#### TASKS FOR THIS EXERCISE:
A) Which people does the passage on South Vietnam's government below mention by name?
B) Could you carry on the passage on South Vietnam's government below from the point where it stops?

PROVIDED PASSAGE Start Marker

Another series of endlessly repeated myths portray the GRVN as an
illegitimate creation of foreigners that was tyrannically oppressive,
incompetent, hopelessly corrupt and plagued by military coups that were
practically the order of the day. None of these illusions are true.
These never ending contemptuous stories of the GRVN were filed by
reporters who were in South Vietnam on visas (i.e., written permission
to be there) issued by the very government they were so loudly
criticizing. The GRVN came into being as a result of the 1954 Geneva
Accords, which legally established both North and South Vietnam as
independent countries. Neither the United States nor South Vietnam
signed those accords (Their failure to sign the Geneva Accords,
succinctly dispels the notion that South Vietnam was somehow a creation
of the United States). The first president of the GRVN was Ngo Dinh
Diem. He was overthrown and murdered in November of 1963. The next
nineteen months saw a series of military coups and leadership changes
but the government of the GRVN stabilized in June 1965, with Nguyen Cao
Ky
as prime minister. Elections were held in 1967. Nguyen Van Thieu became
president with Nguyen Cao Ky as his vice president. Thieu was elected in
a democratic election in which nine political parties fielded
candidates. Thieu won this election with only thirty five percent of the
vote. He was then immediately and very loudly condemned by the majority
of the US media for “rigging” the election (For the record, I’ve
witnessed rigged elections staged by Asian dictators and the idea of
“rigging” a thirty five percent win, is just plain silly). From the
beginning the government in Saigon had much greater legitimacy and
international recognition than the communist government in Hanoi. In the
words of Dr. Bernard Fall “In various test votes in the United Nations
on admission of either one or both Viet-Nams, South Vietnam always led
its northern neighbor by a sizable margin, and garnered more votes than
South Korea when the latter’s admission was put to the test.” Eventually
South Vietnam sat “As a full fledged member in every United Nations
agency from which it cannot be barred by Soviet veto.” In 1957 the UN
Security Council voted 8 to 1 (the Soviet Union cast the dissenting
vote) and the General Assembly voted 49 to 9 to admit South Vietnam.

PROVIDED PASSAGE End Marker
DATA RECORDS Start Marker

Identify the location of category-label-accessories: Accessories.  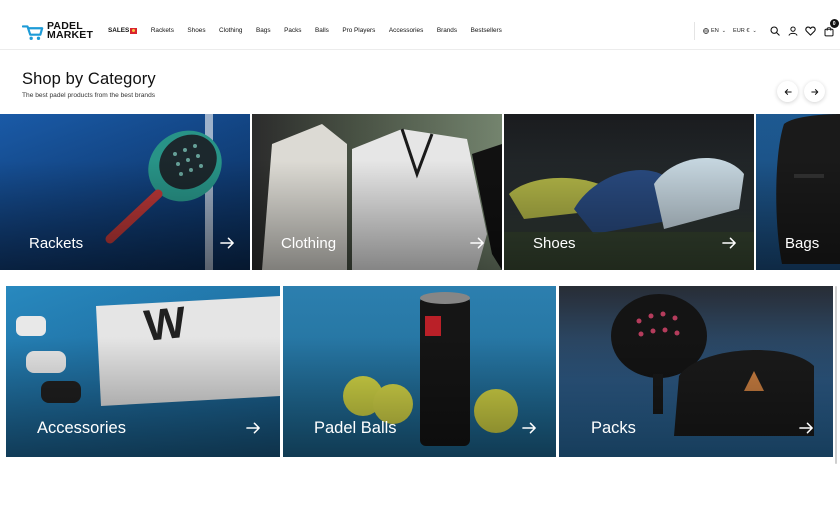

DATA RECORDS End Marker
DATA RECORDS Start Marker

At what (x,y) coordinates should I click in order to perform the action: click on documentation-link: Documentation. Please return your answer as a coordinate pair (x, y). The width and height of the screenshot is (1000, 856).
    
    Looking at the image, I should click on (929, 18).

DATA RECORDS End Marker

#### ANSWERS BELOW:
A) Ngo Dinh Diem, Nguyen Cao Ky, Nguyen Van Thieu, Dr. Bernard Fall

B)
Various UN members (excluding the United Sates) sent 39,000 troops to
fight the communists in South Korea. At the height of the war in
Vietnam, various United Nations members (again, excluding the United
States) had over 60,000 troops
in South Vietnam to aid them in their fight against the communists. In
all, forty five countries sent men, money or supplies to help South
Vietnam defend itself. The GRVN allowed a free press and literally
thousands of reporters traveled to South Vietnam, and once they arrived,
they traveled freely around inside the country. When South Vietnam fell,
the South Vietnamese media consisted of 28 Vietnamese daily language
newspapers and 11 others printed in Chinese, English and French. In
addition there were weekly, biweekly and monthly publications covering
the full range of topics to include politics. This was supplemented by
24 radio stations and three television stations, plus a number of book
publishing houses, and all were competing in a free market. There was
also a free flow of foreign publications available at newsstands and
bookstores throughout the country. The idea of a brutally repressive,
corrupt, all powerful dictatorship operating under the merciless and
constant surveillance of an unconstrained media, is just plain fantasy.
Perhaps the best illustration would be to ask “If the GRVN was such a
contemptible, despicable government,why
didn’t the South Vietnamese people simply flee to the north or escape in
Boats?” The fact is, it took North Vietnamese communist totalitarian
domination to drive the Vietnamese people from their ancestral
homelands.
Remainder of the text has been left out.